• Task item
Some lines of these records may hold the word "vertical"; state how many, using only the number.

• Collected data entries
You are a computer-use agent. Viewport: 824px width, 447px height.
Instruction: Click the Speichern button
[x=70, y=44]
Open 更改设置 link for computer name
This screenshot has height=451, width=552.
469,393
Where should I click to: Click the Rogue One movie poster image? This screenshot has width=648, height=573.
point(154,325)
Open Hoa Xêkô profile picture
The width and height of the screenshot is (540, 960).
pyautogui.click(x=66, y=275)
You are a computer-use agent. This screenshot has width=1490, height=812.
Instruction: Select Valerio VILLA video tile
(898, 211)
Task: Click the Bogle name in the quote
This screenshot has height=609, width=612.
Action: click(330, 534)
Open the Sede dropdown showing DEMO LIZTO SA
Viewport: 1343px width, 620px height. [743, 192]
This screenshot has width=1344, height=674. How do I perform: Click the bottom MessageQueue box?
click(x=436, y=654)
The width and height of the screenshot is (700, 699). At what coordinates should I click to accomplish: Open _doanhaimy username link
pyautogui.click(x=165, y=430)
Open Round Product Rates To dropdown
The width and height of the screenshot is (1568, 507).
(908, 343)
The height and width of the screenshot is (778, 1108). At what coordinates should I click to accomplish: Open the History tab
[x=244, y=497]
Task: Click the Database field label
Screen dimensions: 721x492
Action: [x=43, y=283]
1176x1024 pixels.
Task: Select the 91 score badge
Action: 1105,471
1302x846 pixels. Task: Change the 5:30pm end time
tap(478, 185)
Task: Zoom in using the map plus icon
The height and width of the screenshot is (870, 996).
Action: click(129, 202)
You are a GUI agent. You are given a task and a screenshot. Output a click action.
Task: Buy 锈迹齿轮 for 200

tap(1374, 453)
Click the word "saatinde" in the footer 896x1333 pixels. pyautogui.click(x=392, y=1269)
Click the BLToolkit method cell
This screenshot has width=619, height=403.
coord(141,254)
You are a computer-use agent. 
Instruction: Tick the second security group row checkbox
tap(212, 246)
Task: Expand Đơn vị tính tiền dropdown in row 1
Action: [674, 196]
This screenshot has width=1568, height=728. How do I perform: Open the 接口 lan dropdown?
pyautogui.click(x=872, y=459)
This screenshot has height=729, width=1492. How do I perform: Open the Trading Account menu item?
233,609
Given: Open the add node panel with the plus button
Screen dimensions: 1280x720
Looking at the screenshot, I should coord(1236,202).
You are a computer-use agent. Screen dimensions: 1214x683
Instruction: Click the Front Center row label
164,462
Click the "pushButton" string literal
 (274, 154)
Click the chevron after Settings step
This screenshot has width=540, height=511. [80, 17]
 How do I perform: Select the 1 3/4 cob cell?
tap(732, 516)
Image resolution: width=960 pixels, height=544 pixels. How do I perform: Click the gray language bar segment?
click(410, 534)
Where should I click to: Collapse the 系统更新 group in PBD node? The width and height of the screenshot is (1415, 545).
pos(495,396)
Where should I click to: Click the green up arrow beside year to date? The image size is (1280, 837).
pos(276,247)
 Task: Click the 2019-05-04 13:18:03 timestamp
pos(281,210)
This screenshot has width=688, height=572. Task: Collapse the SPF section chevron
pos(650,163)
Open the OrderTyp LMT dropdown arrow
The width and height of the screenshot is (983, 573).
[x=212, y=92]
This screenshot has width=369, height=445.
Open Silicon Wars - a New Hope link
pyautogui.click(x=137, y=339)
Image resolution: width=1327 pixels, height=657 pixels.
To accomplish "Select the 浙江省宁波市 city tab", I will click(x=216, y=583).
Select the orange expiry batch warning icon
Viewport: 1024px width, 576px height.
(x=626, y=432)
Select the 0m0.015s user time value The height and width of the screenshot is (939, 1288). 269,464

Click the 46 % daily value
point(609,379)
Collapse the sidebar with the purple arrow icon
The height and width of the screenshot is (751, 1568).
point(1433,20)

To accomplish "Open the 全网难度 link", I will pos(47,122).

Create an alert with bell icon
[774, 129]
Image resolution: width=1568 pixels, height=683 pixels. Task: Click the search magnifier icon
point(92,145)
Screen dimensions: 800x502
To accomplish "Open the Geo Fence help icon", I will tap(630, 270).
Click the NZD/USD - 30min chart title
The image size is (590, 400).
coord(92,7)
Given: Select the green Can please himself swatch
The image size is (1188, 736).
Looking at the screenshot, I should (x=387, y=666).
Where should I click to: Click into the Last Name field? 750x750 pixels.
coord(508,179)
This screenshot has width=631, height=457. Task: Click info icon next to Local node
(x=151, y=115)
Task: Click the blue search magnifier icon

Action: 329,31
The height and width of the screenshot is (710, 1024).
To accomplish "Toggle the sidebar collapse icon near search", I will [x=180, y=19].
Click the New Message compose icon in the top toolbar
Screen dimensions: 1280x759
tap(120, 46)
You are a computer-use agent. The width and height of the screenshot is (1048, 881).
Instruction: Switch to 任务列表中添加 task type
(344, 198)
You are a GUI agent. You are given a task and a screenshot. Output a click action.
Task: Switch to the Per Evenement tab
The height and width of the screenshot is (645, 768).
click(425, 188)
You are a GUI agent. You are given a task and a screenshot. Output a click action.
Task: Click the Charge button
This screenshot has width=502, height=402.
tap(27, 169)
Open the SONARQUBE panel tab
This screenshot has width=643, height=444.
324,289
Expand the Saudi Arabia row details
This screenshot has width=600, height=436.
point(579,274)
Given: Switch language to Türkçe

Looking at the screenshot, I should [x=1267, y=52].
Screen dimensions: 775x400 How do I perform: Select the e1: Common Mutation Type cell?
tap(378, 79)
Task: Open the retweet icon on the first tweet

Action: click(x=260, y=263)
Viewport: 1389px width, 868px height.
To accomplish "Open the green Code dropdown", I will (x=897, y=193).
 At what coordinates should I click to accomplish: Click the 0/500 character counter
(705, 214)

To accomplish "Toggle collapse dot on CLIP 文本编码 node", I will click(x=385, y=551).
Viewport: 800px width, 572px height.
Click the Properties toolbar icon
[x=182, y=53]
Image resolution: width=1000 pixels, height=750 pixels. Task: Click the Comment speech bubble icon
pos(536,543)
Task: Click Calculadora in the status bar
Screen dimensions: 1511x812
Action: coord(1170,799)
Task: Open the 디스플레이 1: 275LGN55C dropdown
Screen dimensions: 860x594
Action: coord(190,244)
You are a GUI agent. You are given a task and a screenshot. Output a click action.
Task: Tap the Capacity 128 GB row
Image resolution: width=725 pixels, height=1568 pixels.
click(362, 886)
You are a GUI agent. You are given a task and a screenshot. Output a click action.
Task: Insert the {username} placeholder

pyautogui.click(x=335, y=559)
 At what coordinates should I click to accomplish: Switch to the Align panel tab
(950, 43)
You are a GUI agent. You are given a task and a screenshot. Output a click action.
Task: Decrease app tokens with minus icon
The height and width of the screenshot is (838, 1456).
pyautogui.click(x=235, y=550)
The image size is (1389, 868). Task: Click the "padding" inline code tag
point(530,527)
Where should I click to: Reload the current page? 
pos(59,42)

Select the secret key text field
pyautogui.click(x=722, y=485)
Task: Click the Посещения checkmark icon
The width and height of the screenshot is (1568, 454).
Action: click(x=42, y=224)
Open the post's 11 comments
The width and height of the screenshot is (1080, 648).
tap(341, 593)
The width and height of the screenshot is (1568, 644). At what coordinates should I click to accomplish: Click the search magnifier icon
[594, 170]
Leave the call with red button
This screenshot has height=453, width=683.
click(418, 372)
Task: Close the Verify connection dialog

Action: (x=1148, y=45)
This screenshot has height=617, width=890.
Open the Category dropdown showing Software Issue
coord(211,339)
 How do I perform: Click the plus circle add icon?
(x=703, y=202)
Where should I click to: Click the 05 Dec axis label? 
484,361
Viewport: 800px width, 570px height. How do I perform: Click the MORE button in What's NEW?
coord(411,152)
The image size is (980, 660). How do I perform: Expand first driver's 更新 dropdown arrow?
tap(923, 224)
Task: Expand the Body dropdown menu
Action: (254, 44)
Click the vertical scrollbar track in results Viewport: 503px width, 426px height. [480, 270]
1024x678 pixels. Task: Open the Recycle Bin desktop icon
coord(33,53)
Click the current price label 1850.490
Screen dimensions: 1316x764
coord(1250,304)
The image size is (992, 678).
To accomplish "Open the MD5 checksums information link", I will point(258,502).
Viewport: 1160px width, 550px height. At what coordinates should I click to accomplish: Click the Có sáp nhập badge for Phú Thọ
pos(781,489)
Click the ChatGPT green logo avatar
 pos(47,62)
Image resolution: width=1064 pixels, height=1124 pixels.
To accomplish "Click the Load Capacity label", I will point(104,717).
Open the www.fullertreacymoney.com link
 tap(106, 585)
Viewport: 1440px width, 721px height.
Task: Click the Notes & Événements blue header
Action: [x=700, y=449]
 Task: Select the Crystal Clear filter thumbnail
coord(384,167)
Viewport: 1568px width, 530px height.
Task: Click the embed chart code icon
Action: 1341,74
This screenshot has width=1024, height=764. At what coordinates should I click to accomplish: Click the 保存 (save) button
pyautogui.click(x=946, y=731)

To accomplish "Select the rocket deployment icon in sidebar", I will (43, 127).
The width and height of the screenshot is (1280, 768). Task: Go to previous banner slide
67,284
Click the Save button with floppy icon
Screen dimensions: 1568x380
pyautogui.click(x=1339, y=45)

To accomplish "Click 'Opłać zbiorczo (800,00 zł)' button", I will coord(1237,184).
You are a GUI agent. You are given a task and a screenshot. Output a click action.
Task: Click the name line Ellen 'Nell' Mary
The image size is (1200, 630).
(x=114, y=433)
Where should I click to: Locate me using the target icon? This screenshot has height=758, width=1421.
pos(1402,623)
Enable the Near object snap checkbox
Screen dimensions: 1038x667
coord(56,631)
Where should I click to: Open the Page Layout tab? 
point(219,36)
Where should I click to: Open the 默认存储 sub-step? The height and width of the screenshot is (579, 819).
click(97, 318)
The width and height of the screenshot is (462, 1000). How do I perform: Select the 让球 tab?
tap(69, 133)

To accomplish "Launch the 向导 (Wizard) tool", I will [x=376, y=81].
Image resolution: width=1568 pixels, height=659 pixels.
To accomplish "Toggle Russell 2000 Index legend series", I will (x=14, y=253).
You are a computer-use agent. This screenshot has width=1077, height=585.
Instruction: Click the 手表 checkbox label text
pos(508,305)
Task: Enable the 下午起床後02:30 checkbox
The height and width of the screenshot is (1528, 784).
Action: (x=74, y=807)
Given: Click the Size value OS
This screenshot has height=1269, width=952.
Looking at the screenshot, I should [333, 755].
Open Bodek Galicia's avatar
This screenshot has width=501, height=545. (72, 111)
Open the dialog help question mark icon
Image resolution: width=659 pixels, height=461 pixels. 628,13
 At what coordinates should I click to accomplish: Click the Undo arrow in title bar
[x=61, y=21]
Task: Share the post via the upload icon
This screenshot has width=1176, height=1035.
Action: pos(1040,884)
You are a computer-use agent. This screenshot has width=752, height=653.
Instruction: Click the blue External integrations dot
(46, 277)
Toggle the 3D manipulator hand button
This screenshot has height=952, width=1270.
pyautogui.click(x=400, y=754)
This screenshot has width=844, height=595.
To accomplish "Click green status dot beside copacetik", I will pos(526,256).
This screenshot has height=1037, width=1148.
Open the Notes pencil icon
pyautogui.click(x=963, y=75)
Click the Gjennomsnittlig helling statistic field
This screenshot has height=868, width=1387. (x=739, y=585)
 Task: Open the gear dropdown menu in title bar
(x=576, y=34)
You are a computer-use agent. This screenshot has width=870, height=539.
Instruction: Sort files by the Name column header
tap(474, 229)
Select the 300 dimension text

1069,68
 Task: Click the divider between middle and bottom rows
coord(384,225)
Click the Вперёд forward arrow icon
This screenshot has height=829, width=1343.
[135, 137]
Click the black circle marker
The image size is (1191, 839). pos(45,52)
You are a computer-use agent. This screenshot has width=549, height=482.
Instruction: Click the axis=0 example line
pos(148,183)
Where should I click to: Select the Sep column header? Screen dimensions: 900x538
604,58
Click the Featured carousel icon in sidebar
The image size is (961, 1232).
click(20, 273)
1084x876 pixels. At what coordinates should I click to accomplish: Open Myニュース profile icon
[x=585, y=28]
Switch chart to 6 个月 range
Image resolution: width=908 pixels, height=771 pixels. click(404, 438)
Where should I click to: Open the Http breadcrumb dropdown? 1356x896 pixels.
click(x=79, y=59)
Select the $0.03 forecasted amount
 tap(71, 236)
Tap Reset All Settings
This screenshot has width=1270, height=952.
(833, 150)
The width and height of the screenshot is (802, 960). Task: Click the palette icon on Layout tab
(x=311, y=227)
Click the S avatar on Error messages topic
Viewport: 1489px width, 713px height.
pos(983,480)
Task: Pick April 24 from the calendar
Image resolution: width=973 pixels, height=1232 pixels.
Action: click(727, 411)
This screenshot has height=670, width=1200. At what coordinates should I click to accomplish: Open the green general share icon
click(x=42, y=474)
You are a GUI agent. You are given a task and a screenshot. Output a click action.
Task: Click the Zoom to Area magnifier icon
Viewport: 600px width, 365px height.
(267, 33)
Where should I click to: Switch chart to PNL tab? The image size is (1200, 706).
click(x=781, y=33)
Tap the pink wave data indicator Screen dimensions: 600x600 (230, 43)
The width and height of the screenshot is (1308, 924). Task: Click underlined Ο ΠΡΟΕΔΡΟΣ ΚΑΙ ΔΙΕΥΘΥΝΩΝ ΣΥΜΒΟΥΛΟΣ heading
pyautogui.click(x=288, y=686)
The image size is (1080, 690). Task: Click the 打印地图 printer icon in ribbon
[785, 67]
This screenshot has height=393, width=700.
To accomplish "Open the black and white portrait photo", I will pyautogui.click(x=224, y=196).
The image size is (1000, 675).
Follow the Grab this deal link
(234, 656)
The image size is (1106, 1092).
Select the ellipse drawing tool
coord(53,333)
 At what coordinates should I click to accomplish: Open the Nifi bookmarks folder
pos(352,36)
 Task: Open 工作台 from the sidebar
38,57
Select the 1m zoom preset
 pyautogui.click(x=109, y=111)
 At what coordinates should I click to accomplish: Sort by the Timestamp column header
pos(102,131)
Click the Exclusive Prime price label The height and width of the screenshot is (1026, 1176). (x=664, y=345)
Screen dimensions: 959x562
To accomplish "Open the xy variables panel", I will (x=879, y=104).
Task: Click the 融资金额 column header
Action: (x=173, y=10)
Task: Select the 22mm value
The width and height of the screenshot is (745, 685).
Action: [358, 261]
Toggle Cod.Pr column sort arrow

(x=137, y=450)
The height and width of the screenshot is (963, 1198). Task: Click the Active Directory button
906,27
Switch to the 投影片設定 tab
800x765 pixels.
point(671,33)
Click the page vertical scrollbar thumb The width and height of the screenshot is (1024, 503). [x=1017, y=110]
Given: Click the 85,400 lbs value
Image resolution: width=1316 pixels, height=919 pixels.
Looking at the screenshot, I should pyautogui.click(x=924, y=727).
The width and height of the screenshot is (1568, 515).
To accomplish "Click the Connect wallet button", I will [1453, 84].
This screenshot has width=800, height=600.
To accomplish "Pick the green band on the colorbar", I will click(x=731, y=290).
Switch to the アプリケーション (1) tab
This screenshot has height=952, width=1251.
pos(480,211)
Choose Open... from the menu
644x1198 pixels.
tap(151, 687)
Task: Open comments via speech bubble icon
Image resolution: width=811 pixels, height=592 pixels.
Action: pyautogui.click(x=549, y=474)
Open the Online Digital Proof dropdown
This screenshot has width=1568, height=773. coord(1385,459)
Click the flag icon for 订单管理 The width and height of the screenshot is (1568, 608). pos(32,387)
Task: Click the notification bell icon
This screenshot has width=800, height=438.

• Written response
2